The Online Newspaper of Lakewood High School

Lakewood Times

Lakewood Times

Lakewood Times

    The Rosa Parks Story

    The Rosa Parks Story

    Everyone knows the Rosa Parks bus story but no one talks about her life story. 

    Rosa Parks helped initiate the Civil Rights Movement in the United States when she refused to give up her seat to a white man on a Montgomery, Alabama bus in 1955. Her actions inspired the leaders of the local Black community to organize the Montgomery Bus Boycott, led by a young Rev. Dr. Martin Luther King Jr.

    Rosa Louise McCauley was born in Tuskegee, Alabama, on February 4, 1913. She moved with her parents, James and Leona McCauley, to Pine Level, Alabama, at the age of two to reside with Leona’s parents. Her brother, Sylvester, was born in 1915, and shortly after that, her parents separated. Rosa’s mother was a teacher and the family valued education. Rosa moved to Montgomery, Alabama, at age 11 and eventually attended high school there, a laboratory school at the Alabama State Teachers’ College for Negroes. She left at 16, early in 11th grade, because she needed to care for her dying grandmother and, shortly thereafter, her chronically ill mother. In 1932, at 19, she married Raymond Parks, a self-educated man 10 years her senior who worked as a barber and was a long-time member of the National Association for the Advancement of Colored People (NAACP).  He supported Rosa in her efforts to earn her high school diploma, which she ultimately did the following year. She joined the National Association for the Advancement of Colored People (NAACP) in 1943.

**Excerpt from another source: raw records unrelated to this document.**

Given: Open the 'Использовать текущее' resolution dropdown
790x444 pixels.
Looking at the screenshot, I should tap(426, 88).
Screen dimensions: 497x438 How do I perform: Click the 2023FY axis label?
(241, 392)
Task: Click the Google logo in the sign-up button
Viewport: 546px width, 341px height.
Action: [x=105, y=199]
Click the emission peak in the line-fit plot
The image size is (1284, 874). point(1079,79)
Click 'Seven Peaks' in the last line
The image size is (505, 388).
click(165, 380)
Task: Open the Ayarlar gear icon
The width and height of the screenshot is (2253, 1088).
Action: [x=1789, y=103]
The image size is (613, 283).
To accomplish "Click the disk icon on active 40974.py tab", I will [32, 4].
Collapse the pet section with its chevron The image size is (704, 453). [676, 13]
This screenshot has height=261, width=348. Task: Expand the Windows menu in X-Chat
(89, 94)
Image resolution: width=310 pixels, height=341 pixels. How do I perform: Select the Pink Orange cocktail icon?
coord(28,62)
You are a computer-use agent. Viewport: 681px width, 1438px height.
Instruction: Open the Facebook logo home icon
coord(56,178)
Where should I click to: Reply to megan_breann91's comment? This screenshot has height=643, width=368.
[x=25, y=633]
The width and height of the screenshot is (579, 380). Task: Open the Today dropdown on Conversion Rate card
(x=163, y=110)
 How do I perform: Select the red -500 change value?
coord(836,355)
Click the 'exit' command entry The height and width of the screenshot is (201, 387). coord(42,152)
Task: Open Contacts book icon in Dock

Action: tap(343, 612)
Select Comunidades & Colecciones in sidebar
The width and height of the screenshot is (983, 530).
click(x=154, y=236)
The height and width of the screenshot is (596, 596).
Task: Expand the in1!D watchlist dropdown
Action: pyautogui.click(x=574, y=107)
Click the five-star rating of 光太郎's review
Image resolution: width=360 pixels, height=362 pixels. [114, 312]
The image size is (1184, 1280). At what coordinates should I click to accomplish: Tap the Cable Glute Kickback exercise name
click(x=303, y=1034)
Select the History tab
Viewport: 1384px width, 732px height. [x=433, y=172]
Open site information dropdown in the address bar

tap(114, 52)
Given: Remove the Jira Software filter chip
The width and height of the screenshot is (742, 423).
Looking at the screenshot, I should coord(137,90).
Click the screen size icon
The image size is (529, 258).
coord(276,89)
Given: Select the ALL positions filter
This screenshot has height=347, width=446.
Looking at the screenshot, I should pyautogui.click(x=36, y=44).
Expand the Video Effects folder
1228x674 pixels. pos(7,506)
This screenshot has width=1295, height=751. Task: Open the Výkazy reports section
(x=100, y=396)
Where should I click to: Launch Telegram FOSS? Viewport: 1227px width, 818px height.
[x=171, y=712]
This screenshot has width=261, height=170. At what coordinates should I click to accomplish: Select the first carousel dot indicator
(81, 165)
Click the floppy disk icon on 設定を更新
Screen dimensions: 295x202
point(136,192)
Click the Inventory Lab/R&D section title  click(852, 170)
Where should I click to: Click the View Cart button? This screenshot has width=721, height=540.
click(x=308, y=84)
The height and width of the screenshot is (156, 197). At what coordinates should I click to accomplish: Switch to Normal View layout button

    In her first years in the organization, she worked specifically on criminal justice and its application in Alabama communities. One part of this was protecting Black men from false accusations and lynchings; the other was ensuring that Black people who had been sexually assaulted by white people could get their day in court. This particular issue was close to Parks’ heart, as in 1931, a white male neighbor had attempted to assault her.

    On Thursday, December 1, 1955,  at the age of 42, Rosa Parks was going home from a long day of work at the Montgomery Fair department store by bus. Black residents of Montgomery often avoided municipal buses if possible because they found the Negroes-in-back policy so demeaning. Nonetheless, 70 percent or more riders on a typical day were Black, and on this day Rosa Parks was one of them. Segregation was written into law; the front of a Montgomery bus was reserved for white citizens and the seats behind them for Black citizens. However, it was only by custom that bus drivers had the authority to ask a Black person to give up a seat for a white rider. There were contradictory Montgomery laws on the books: one said segregation must be enforced, but another, largely ignored, said no person (white or Black) could be asked to give up a seat even if there were no other seats on the bus available.

    Nonetheless, at one point on the route, a white man had no seat because all the seats in the designated “white” section were taken. So the driver told the riders in the four seats of the first row of the “colored” section to stand, in effect adding another row to the “white” section. The three others obeyed. Parks did not.“People always say that I didn’t give up my seat because I was tired,” wrote Parks in her autobiography, “but that isn’t true. I was not tired physically… No, the only tired I was, was tired of giving in.” Eventually, two police officers approached the stopped bus, assessed the situation, and placed Parks in custody. Parks was found guilty of violating segregation laws, given a suspended sentence, and fined $10 plus $4 in court costs. 

    Facing harassment and threats in the wake of the boycott, Parks, along with her husband and mother, eventually decided to move to Detroit, where Parks’ brother resided. Parks became an administrative aide in the Detroit office of Congressman John Conyers Jr. in 1965, a post she held until her 1988 retirement. Her husband, brother, and mother all died of cancer between 1977 and 1979. In 1987, she co-founded the Rosa and Raymond Parks Institute for Self-Development, to serve Detroit’s youth.

    In the years following her retirement, she traveled to lend her support to civil-rights events and causes and wrote an autobiography. When she died at age 92 on October 24, 2005, she became the first woman in the nation’s history to lie in honor at the U.S. Capitol.